■ **Study material**:
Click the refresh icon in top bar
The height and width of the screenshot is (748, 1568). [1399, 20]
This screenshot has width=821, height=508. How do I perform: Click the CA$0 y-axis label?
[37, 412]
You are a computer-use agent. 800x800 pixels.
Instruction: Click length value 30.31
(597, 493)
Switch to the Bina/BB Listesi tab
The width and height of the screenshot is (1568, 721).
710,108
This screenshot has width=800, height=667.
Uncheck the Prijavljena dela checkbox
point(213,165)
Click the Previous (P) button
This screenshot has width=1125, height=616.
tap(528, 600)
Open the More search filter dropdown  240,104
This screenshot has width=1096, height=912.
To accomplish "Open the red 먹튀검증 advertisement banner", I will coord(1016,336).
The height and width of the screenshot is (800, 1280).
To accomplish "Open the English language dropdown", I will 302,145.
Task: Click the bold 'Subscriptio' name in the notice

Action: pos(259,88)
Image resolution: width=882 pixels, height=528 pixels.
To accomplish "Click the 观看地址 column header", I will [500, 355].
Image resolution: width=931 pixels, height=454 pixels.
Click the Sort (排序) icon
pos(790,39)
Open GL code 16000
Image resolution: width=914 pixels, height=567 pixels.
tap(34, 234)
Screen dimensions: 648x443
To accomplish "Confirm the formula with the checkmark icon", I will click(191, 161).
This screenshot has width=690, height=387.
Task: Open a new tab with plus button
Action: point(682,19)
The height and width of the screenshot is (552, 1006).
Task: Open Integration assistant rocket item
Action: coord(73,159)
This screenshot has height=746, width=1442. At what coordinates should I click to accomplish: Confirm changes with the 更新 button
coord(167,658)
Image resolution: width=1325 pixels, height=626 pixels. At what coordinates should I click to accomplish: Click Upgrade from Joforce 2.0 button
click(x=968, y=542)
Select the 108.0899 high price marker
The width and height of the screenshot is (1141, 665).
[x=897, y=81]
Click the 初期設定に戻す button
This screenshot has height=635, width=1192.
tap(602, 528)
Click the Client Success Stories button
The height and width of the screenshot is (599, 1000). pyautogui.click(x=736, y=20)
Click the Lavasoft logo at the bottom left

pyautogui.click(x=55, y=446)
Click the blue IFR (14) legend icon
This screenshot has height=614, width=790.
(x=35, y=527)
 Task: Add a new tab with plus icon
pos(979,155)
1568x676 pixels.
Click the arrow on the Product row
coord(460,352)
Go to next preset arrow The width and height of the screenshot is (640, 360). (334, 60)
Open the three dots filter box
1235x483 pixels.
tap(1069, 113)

■ **Action item**: Please copy each entry. Leave nothing out.

■ **Completed task**:
Click the refresh icon in top bar
The height and width of the screenshot is (748, 1568). [1399, 20]
This screenshot has width=821, height=508. How do I perform: Click the CA$0 y-axis label?
[37, 412]
You are a computer-use agent. 800x800 pixels.
Instruction: Click length value 30.31
(597, 493)
Switch to the Bina/BB Listesi tab
The width and height of the screenshot is (1568, 721).
710,108
This screenshot has width=800, height=667.
Uncheck the Prijavljena dela checkbox
point(213,165)
Click the Previous (P) button
This screenshot has width=1125, height=616.
tap(528, 600)
Open the More search filter dropdown  240,104
This screenshot has width=1096, height=912.
To accomplish "Open the red 먹튀검증 advertisement banner", I will coord(1016,336).
The height and width of the screenshot is (800, 1280).
To accomplish "Open the English language dropdown", I will 302,145.
Task: Click the bold 'Subscriptio' name in the notice

Action: pos(259,88)
Image resolution: width=882 pixels, height=528 pixels.
To accomplish "Click the 观看地址 column header", I will [500, 355].
Image resolution: width=931 pixels, height=454 pixels.
Click the Sort (排序) icon
pos(790,39)
Open GL code 16000
Image resolution: width=914 pixels, height=567 pixels.
tap(34, 234)
Screen dimensions: 648x443
To accomplish "Confirm the formula with the checkmark icon", I will click(191, 161).
This screenshot has width=690, height=387.
Task: Open a new tab with plus button
Action: point(682,19)
The height and width of the screenshot is (552, 1006).
Task: Open Integration assistant rocket item
Action: coord(73,159)
This screenshot has height=746, width=1442. At what coordinates should I click to accomplish: Confirm changes with the 更新 button
coord(167,658)
Image resolution: width=1325 pixels, height=626 pixels. At what coordinates should I click to accomplish: Click Upgrade from Joforce 2.0 button
click(x=968, y=542)
Select the 108.0899 high price marker
The width and height of the screenshot is (1141, 665).
[x=897, y=81]
Click the 初期設定に戻す button
This screenshot has height=635, width=1192.
tap(602, 528)
Click the Client Success Stories button
The height and width of the screenshot is (599, 1000). pyautogui.click(x=736, y=20)
Click the Lavasoft logo at the bottom left

pyautogui.click(x=55, y=446)
Click the blue IFR (14) legend icon
This screenshot has height=614, width=790.
(x=35, y=527)
 Task: Add a new tab with plus icon
pos(979,155)
1568x676 pixels.
Click the arrow on the Product row
coord(460,352)
Go to next preset arrow The width and height of the screenshot is (640, 360). (334, 60)
Open the three dots filter box
1235x483 pixels.
tap(1069, 113)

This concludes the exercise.